### [Task brief]
Word for word, set down every line of the entries below from the line with "Where should I click to: Click the Add" to the line with "Click the chenyunzhi.blog.csdn.net", including both, and no other line.

### [Given data]
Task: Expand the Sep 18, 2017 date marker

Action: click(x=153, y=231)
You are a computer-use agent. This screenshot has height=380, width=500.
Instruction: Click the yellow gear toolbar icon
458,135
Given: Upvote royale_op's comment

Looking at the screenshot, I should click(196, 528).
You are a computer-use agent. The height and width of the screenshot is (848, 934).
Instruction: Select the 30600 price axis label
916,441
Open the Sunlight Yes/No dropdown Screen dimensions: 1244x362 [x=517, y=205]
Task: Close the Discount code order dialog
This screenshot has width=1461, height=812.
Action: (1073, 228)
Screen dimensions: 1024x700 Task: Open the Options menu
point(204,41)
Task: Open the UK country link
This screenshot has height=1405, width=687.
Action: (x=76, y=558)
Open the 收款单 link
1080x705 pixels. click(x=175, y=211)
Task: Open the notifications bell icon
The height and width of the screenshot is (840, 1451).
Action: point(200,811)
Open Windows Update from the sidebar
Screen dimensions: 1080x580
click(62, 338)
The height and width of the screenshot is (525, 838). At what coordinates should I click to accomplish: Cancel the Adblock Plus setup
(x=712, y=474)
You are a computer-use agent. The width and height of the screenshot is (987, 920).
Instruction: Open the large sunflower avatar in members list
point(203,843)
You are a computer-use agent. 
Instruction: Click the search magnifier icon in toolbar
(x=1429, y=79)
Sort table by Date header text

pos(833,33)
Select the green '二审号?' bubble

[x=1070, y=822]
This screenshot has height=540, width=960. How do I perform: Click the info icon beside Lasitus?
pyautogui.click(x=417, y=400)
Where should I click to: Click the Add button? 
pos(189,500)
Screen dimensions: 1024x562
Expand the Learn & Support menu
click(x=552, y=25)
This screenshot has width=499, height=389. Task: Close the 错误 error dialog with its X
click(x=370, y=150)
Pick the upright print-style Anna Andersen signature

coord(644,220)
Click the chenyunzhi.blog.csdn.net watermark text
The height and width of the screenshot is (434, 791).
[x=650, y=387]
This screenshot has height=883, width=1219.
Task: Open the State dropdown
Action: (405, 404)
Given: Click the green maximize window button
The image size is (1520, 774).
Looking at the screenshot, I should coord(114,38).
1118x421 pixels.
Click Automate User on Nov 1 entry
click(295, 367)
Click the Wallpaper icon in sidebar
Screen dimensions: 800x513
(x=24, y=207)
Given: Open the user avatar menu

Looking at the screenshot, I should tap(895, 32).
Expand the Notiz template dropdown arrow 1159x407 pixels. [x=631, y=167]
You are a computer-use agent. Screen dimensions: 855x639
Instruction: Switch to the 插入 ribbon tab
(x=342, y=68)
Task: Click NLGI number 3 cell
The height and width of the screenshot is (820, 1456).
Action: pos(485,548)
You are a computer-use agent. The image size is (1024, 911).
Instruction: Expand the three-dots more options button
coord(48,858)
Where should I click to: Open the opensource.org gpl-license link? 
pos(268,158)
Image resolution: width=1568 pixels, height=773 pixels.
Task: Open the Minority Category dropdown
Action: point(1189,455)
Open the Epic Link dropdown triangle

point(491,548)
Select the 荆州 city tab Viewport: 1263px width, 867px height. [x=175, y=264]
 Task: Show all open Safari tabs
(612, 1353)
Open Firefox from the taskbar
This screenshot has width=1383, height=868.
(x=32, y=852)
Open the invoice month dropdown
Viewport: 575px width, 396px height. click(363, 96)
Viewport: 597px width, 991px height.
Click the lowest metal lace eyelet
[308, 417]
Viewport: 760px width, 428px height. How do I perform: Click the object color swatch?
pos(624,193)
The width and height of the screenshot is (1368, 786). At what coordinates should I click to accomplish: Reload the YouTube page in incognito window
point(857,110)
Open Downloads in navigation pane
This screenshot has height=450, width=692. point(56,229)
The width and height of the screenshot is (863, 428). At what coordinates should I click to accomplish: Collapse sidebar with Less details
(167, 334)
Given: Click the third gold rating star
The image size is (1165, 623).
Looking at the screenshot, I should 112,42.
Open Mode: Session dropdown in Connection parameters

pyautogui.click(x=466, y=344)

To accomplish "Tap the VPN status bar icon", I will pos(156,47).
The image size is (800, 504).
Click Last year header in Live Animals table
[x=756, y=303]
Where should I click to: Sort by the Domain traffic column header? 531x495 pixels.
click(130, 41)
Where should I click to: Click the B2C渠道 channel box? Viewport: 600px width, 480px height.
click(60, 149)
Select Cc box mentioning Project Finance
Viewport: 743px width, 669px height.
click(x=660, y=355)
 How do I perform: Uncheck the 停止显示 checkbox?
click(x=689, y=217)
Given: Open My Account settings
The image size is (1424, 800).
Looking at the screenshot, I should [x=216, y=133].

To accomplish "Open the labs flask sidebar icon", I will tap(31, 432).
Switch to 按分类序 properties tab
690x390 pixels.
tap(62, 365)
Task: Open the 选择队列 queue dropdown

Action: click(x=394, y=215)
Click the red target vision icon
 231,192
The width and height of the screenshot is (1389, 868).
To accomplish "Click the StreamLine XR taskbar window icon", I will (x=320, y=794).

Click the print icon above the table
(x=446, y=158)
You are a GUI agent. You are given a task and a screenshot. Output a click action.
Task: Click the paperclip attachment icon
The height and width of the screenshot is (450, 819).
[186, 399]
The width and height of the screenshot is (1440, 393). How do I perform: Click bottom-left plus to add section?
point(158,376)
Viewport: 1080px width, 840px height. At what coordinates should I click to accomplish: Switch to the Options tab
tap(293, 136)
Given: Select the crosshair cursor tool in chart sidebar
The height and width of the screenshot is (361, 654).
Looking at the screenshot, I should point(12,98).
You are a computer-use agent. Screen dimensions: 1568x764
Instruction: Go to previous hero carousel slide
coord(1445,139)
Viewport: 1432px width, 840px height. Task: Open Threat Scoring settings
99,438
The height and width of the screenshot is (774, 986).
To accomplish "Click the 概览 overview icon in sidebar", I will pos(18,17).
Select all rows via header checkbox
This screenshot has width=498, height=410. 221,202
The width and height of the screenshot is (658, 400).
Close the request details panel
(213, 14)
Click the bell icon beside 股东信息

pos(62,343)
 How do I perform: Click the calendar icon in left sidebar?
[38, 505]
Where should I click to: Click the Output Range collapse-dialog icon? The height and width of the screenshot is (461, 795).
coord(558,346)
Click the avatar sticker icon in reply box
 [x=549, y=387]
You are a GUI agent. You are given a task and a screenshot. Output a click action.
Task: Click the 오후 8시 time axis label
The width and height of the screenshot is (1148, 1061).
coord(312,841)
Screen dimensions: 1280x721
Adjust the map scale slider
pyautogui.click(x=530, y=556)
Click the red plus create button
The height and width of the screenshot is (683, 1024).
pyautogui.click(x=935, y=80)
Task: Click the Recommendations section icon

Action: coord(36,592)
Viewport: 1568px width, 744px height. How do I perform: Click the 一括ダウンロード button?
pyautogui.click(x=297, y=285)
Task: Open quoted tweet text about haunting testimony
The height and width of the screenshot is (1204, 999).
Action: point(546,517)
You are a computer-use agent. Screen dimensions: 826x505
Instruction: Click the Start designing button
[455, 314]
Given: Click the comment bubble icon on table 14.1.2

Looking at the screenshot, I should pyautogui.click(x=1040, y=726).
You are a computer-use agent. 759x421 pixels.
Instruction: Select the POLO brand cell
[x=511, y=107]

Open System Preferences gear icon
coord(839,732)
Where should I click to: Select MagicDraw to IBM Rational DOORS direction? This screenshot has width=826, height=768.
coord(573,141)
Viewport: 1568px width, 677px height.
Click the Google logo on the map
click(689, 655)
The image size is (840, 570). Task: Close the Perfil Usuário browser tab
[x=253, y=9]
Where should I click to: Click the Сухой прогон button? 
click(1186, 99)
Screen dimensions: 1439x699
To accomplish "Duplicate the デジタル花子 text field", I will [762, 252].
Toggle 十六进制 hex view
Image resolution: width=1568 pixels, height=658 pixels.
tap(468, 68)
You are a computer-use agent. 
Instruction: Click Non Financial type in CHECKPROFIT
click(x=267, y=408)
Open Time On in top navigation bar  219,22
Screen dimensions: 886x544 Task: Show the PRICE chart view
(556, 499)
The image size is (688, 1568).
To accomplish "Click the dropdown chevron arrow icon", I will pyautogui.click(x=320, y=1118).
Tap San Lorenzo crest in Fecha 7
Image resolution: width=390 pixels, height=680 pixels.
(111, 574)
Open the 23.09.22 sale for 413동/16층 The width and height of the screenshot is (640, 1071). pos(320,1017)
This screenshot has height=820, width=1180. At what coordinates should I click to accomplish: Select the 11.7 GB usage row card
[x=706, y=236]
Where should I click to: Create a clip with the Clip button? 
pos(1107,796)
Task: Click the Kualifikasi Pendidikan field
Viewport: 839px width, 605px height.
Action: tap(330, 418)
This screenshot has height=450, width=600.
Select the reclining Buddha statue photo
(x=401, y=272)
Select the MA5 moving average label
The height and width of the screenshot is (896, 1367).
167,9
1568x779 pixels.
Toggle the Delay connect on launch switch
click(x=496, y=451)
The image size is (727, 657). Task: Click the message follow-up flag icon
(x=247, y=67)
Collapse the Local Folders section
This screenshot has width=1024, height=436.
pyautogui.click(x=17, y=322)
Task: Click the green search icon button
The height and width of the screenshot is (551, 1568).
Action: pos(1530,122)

### [Exercise response]
Where should I click to: Click the Add button? 
pos(189,500)
Screen dimensions: 1024x562
Expand the Learn & Support menu
click(x=552, y=25)
This screenshot has width=499, height=389. Task: Close the 错误 error dialog with its X
click(x=370, y=150)
Pick the upright print-style Anna Andersen signature

coord(644,220)
Click the chenyunzhi.blog.csdn.net watermark text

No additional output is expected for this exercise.